Disamping mengajarkan tentang rukun iman sebagaimana termaktub di atas juga perlu diajarkan tentang masalah keimanan lainnya yang bersumber dari Al Qur’an dan hadits. Seperti beriman akan adanya pertanyaan Malaikat Munkar dan Nakir dalam kubur, azab kubur, hari kebangkitan, hisab, surga, neraka dan hal-hal ghaib lainnya. Hal ini diharapkan memberikan dampak positif terhadap perilaku anak. Berkaitan dengan pendidikan keimanan, Rasulullah saw memberikan wasiat dan taujihat kepada kita semua melalui haditsnya: “Bukalah (telinga) anak-anakmu dengan ucapan yang pertama berupa “Laa Ilaaha Illallah” (HR. Imam Hakim dari Ibnu Abbas). Atau dengan mengumandangkan adzan di telinga kanan dan iqamah di telinga kirinya. Adzan dan Iqamah ini akan berpengaruh dalam pendidikan keimanan dan tauhid pada Anak.
 B.  Pendidikan Keislaman (Syariah)
Yang dimaksud dengan pendidikan keislaman  (syariah)  adalah  menanamkan pelajaran tentang rukun Islam yang lima seperti syahadat, shalat, puasa, zakat dan haji kepada anak dan memberikan pemahaman secara benar dan  terperinci. Diharapkan  melalui pendidikan ini, anak-anak memiliki hubungan dan keterkaitan amal lahir dalam rangka mentaati semua peraturan dan hukum Allah swt, guna mengatur hubungan antara manusia dengan Tuhan dan mengatur pergaulan hidup dan kehidupan antar sesama manusia.

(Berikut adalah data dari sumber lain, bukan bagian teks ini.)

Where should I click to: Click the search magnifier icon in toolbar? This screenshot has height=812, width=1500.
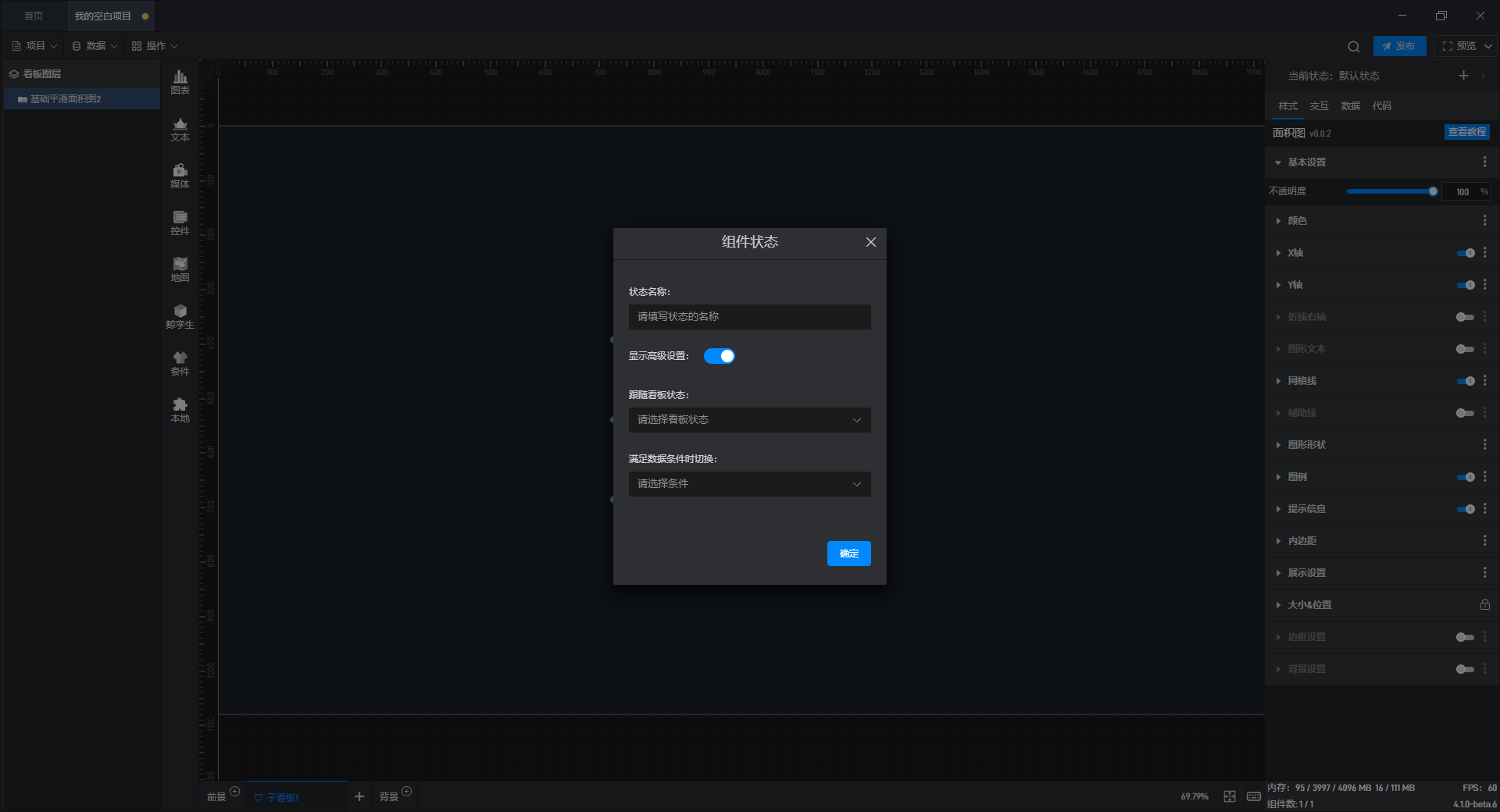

Ada beberapa contoh hadits Nabi saw berkaitan dengan pengenalan hukum halal dan haram serta perintah ibadah ketika anak-anak menginjak dewasa. Hal ini semua berkaitan dengan masalah keislaman atau syariah. Rasulullah saw bersabda : “Kerjakanlah segala ketaatan kepada Allah dan jauhilah semua kemaksiatan. Perintahlah anak-anakmu untuk melaksanakan perintah Allah dan menjauhi larangaNya, karena yang demikian itu merupakan perlindungan dari api neraka bagi mereka dan bagi kamu sekalian.”  (HR. Ibnu Jarir dan Ibnu Al-Mundzir dari Ibnu Abbas).
Dalam riwayat lain : “Perintahlah shalat anak-anakmu ketika menginjak umur tujuh tahun dan  pukullah mereka (bila tidak mau shalat) ketika menginjak umur sepuluh tahun dan pisahkanlah mereka dari tempat tidurnya.” (HR. Imam Hakim dan Abu Dawud dari Amr dan Al-Ash).
Kedua hadits tersebut di atas dimaksudkan agar anak terbiasa dan mengerti masalah halal dan haram serta memahami hukum-hukum dalam beribadah.
C.  Pendidikan Ikhsan (Akhlaq)
Ikhsan atau Akhlaq merupakan amalan yang bersifat pelengkap dan penyempurna bagi kedua amal di atas. Ia mengajarkan tata cara pergaulan hidup manusia. Ia juga meru-pakan buah dari Iman dan Islam seseorang. Oleh sebab itu, setiap orang yang baik Iman dan Islamnya pasti orang tersebut akan memiliki Akhlaq yang baik.
Banyak sekali contoh dalam Al Qur’an dan hadits Nabi saw sekitar masalah pendidikan akhlaq. Diantaranya  :  “ Hai anakku, Dirikanlah shalat dan suruhlah (manusia) mengerjakan yang baik dan cegahlah (mereka) dari perbuatan yang mungkar dan Bersabarlah terhadap apa yang menimpa kamu. Sesungguhnya yang demikian itu termasuk hal-hal yang diwajibkan (oleh Allah). Dan janganlah kamu memalingkan mukamu dari manusia (karena sombong) dan janganlah kamu berjalan di muka bumi dengan angkuh. Sesungguhnya Allah tidak menyukai orang-orang yang sombong lagi membanggakan diri. Dan sederhanalah kamu dalam berjalan dan lunakkanlah suaramu. Sesungguhnya seburuk-buruk suara ialah suara keledai.” (QS. Luqman 17-19).
Dalam hadits Nabi saw : “Didiklah anak-anakmu dengan tiga hal : mencintai Nabimu, mencintai keluarganya dan mencintai membaca Al Qur’an karena para pembaca dan pembawa Qur’an akan berada dalam naungan arsy Allah pada hari tiada perlindungan kecuali perlindunganNya, bersama para Nabi dan manusia pilihanNya. (HR. At-Tabrani dari Ali r.a.)
Demikianlah tiga inti ajaran pokok dalam pendidikan Islam yang harus ditanamkan kepada anak didik berupa iman, islam dan akhlaq. Dan kita sebagai orang tua atau pemimpin dalam rumah tangga kelak akan ditanya sesuai dengan hadits Nabi saw : “Se-sungguhnya Allah akan meminta pertanggung jawaban kepada setiap pemimpin tentang apa yang dipimpinnya, apakah dia melaksa-nakannya atau mengabaikannya”. (HR. Ibnu Hibban).